In a Nov. 2 letter to the mayor, Michael J. Gorski, regional director of the state Department of Environmental Protection, said the city has run out of time and must begin abatement of its combined sewer overflow facility at Berkshire Street.
Gorski cites an April 2001 administrative order issued by the U.S. Environmental Protection Agency requiring the city complete construction by Sept. 15, 2004 to significantly reduce sewer discharges into the river through its Berkshire Street facility.
"That deadline has been missed," Gorski wrote.
Holyoke's deadline was extended by the state and federal regulators, he said, "due to the city's efforts in pursuing cost-effective options to develop a project that meets the agencies' standard of no more than four untreated discharge events per year."
City officials have said that the Berkshire Street facility, which carries combined stormwater and sewer lines, currently discharges sewer into the river 52-80 times a year during heavy rains.
A draft 20-year contract between the city and Aquarion Water Services of Bridgeport, Conn., calls for treatment plant upgrades and new construction at Berkshire Street.
City-hired consultants have said Aquarion's proposal would reduce the sewage overflows to four a year and save rate-payers between $7.1 million and $8.6 million a year. Some city councilors say the savings might be much less.
The contract, which needs approvals by the BPW and Mayor Michael J. Sullivan, calls for average annual service fees to the company of $8.43 million over 20 years. The company has pledged to hire up to 26 city workers at the same pay and with more benefits.

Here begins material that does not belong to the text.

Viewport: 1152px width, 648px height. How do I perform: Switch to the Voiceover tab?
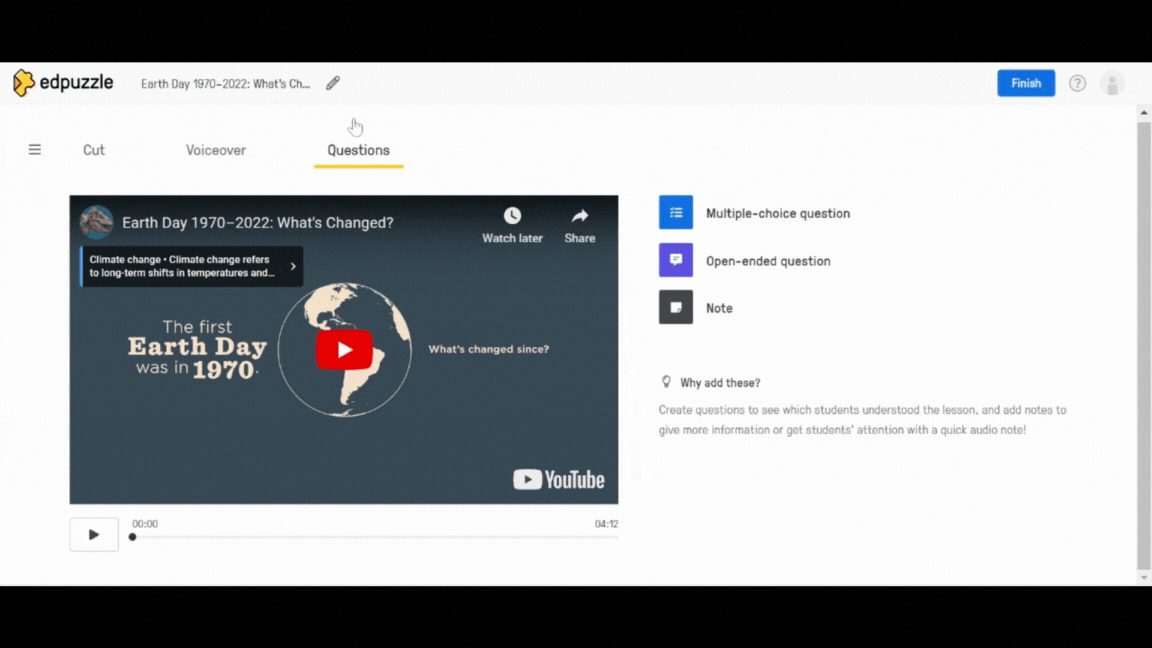click(x=216, y=150)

The BPW meets Tuesday at 5:30 p.m. in the Department of Public Works' 63 Canal St. offices.
At that time, the board will consider public comments on the contract, and will consider proposing a fee increase to help cover the cost of construction. The city has also been approved for a state revolving fund loan of $18 million at 2 percent to pay for the project.
In his letter, Gorski says Aquarion's preliminary design, which reduces odors at the plant and provides secondary water treatment, are positive signs, as is the state's approval of the low-interest loan.

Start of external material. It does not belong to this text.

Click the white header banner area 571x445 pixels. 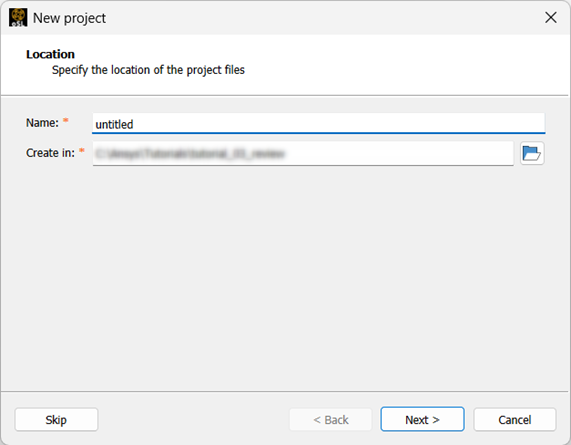click(x=286, y=65)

Gorski added that his agency "does not take a position with respect to the proposed public-private partnership.
Whether or not the city signs the contract, however, the Department of Environmental Protection and probably the EPA "will require the city to proceed with the Berkshire Street CSO abatement project in order to meet the agencies' standards," Gorski wrote.
He concluded that the city has been given "sufficient time to explore technical options and financing opportunities. ... The city must now move forward with the remediation of the CSO discharge, regardless of whether it elects to enter into a public-private partnership. "Failure to move forward with the CSO project places the city at risk for further enforcement action, including monetary penalties."